Friday, March 21, 2014

Five Days At Memorial

Five Days At Memorial

Adult nonfiction
"Nobody wrote it directly in a message, but some employees began
to worry that the choice of which patients went out first could affect
their medical outcomes. A realization dawned on Memorial's incident
commander, Susan Mulderick, that day. The variability in the sizes of
the helicopters that were landing and the length of time it was taking
to move patients to the helipad left her with one conclusion: not all
of the patients would be getting out alive."
That is one beautifully crafted paragraph, in three terse
sentences building up suspense and a sense of impending doom. You may
very well think I have my hands on Stephen King's latest. The plot
could have come from his dark imagination. A large metropolitan
hospital is brought to its knees by a hurricane followed by severe
flooding. As all the necessities of patient care--electricity, clean
water, sanitation--become unavailable, staff frantically try to get
their fragile charges evacuated. Rescue is too slow. Patients die,
some drugged into that last night by staff wanting to end their
suffering.
I wish it were fiction. The most terrifying thing about Sheri
Fink's Five Days At Memorial: Life And Death In A Storm Ravaged
Hospital is that it's carefully researched and drawn from real life.
The setting is New Orleans' Memorial Medical Center, ravaged by
Hurricane Katrina. Emergency preparedness as a hospital mandate was
then in its infancy and more centered around acts of terrorism than
natural catastrophes. It was also often a matter of filling in the
paperwork for reaccreditation. Not surprisingly, everything that
could go wrong did both inside Memorial and in its communication with
agencies in the outer world.
Five Days At Memorial is riveting on so many levels. The well
written narrative, which additionally covers the legal aftermath, is
as suspenseful as fiction. Helpful background information is segued
in unobtrusively. Characters are well fleshed out so that you get a
real sense of them as people and their struggles to cope with a once
predictable world horribly out of control. Moral and ethical issues
such as triage in the face of limited resources and mercy killing to
prevent suffering are discussed thoughtfully.
Five Days At Memorial is not a book to read and maybe chat up
with your book club and forget. It should make us all think on two
levels.
The first is that there is a need in most of the cities and
towns where we live to carefully scrutinize our institutions and
emergency procedures. Will they fail us when the catastrophe is up
close and personal? We must look beyond the resources and policies to
the more intangible aspects that effect how we act whether we are
willing to acknowledge this.

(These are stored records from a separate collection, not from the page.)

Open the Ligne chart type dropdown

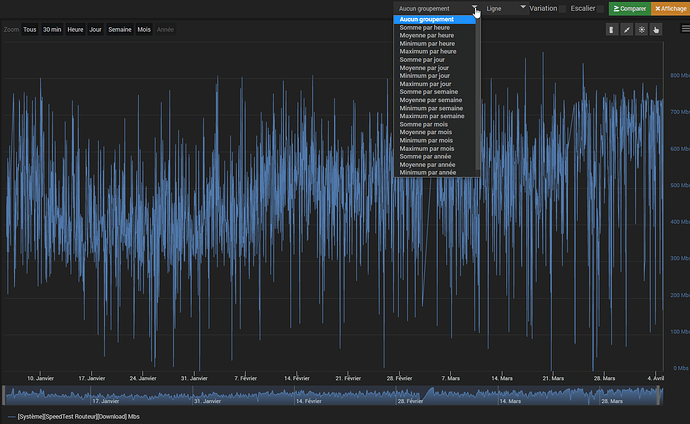(x=505, y=8)

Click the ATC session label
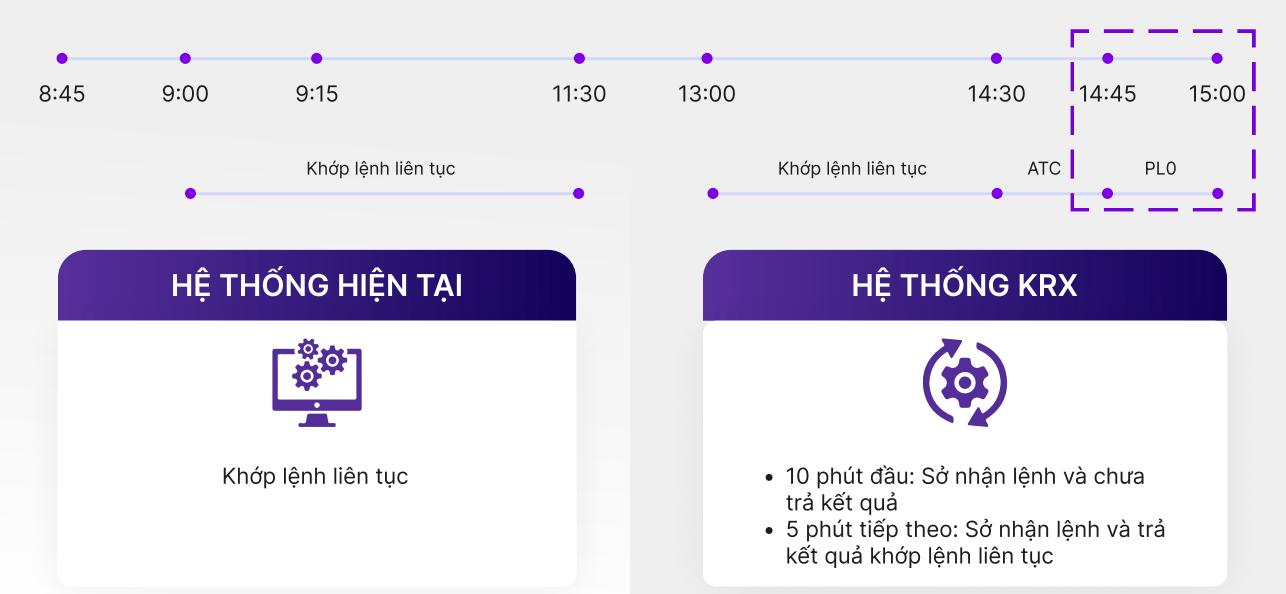point(1044,169)
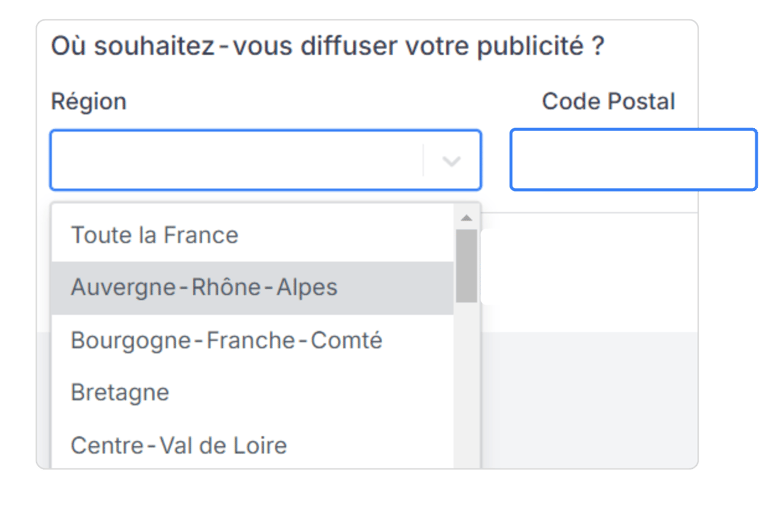Click the word "Alpes" in the highlighted option

point(307,288)
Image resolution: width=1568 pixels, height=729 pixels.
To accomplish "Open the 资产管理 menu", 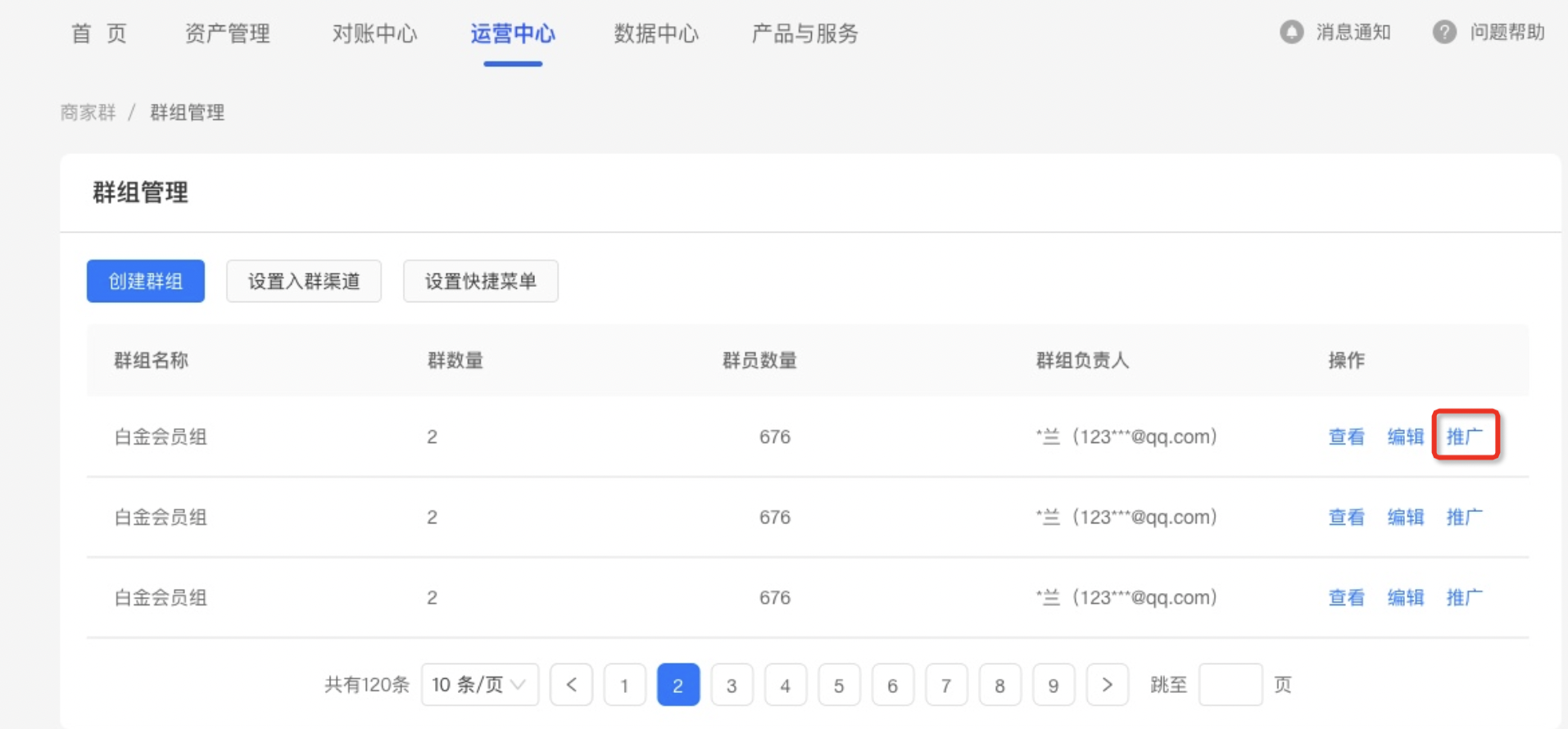I will click(227, 34).
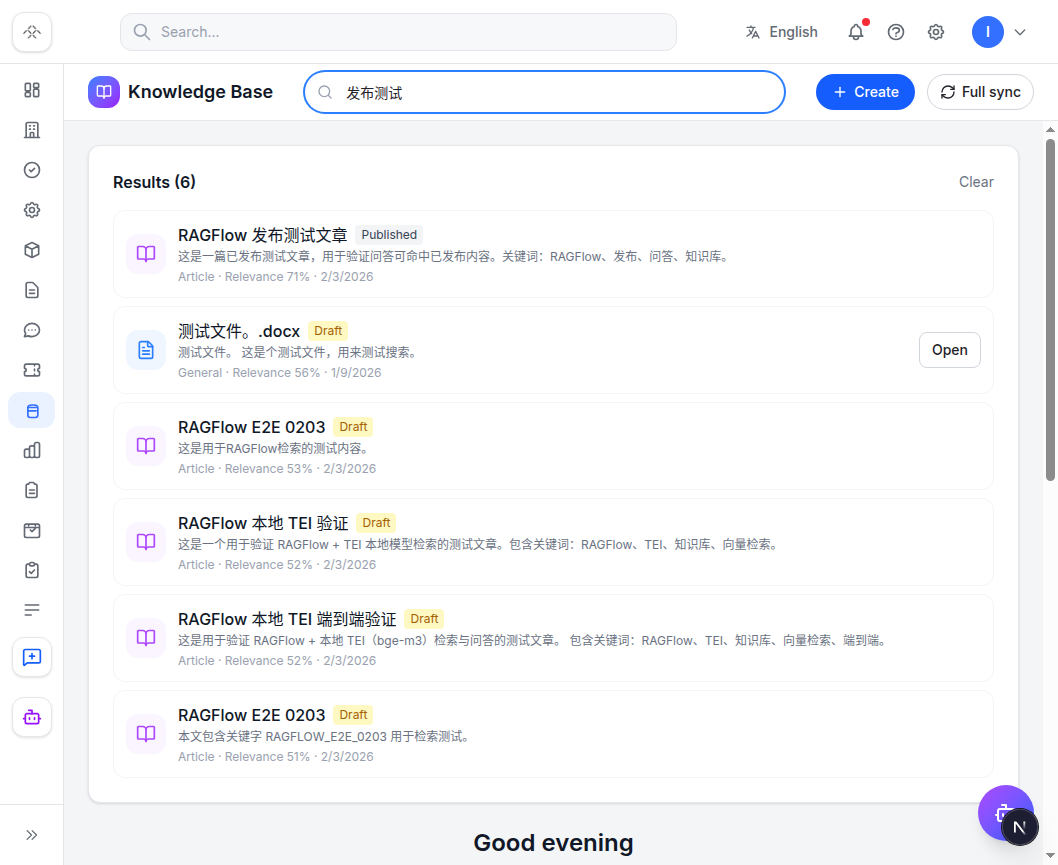
Task: Open the RAGFlow 发布测试文章 result
Action: 553,254
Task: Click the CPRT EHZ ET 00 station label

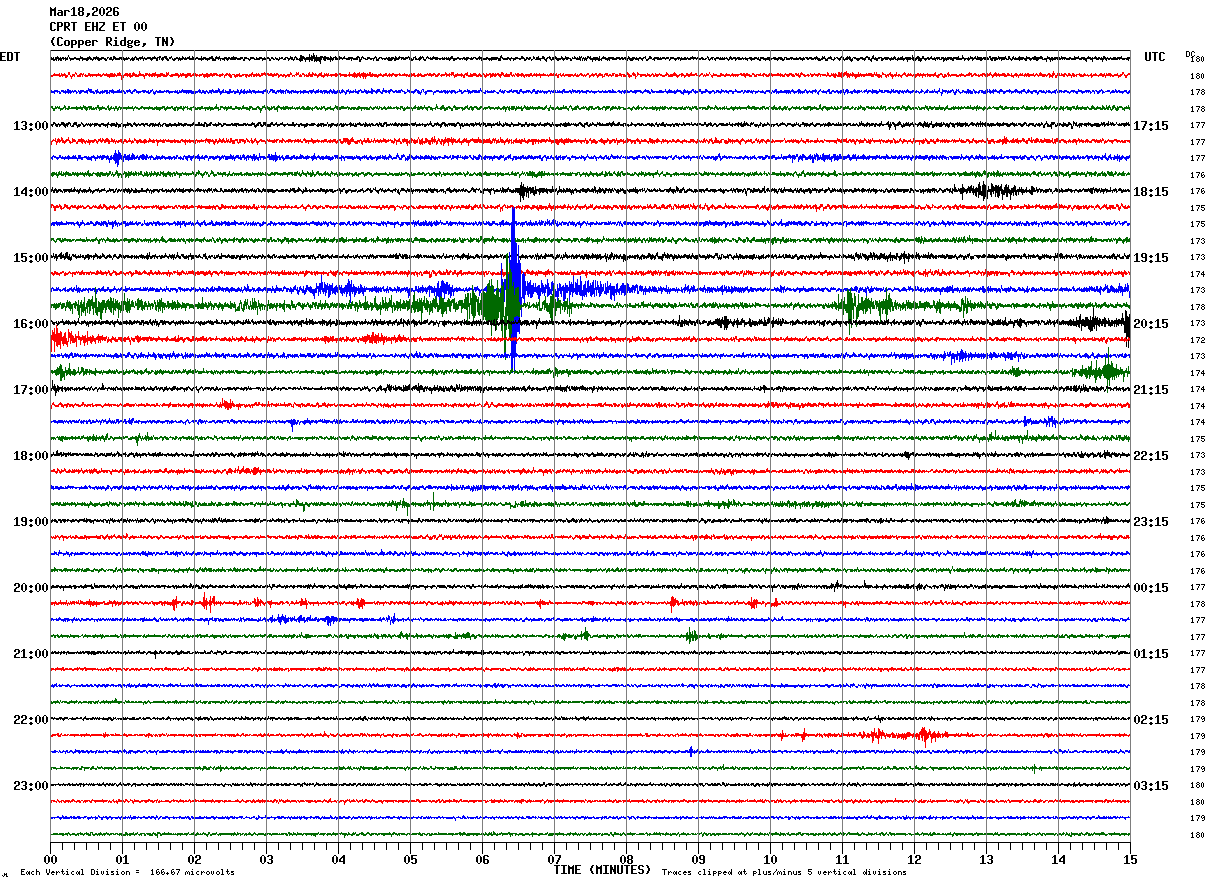Action: pyautogui.click(x=98, y=27)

As Fink says, "Emergencies are crucibles
that contain and reveal the daily, slower-burning problems of medicine
and beyond--our vulnerabilities; our trouble grappling with
uncertainty, how we die, how we prioritize and divide what is most
precious and vital and limited; even our biases and blindnesses."
The second is that while we are relatively healthy is the time
to plan advance directives and put it in writing. Our nearest and
dearest, if they're anything like mine, will be more likely to be all
"la la la not listening" than "Gee, thanks, Mom." You can change your
wishes as you evolve. But one of the kindest things you can do for
them is to spare them from making heart wrenching future decisions.
On a personal note, one of my most vivid childhood memories involves a
hurricane. My family lived on the coast. Mom was preparing for
disaster by lugging our valuables to the cellar along with food,
bedding, and other supplies. Dad was arranging the managerie, making
sure predators were not in striking distance of prey. Harriet was
behaving, probably terrified. On retrospect my bouncing all over
exclaiming gleefully that we'd get to sleep in the basement was
probably not all that helpful. The next morning the parents told me
to go to school. En route I saw a tree down across a street and fire
spitting snakes thrashing around it. I ran back home. Maybe I'd get
in trouble but those snaked were too scary. Being disobedient payed
off big time. Those were downed power lines.
A great big shout out goes out to all the folks who work on real
disaster preparedness when they have the luxury of time.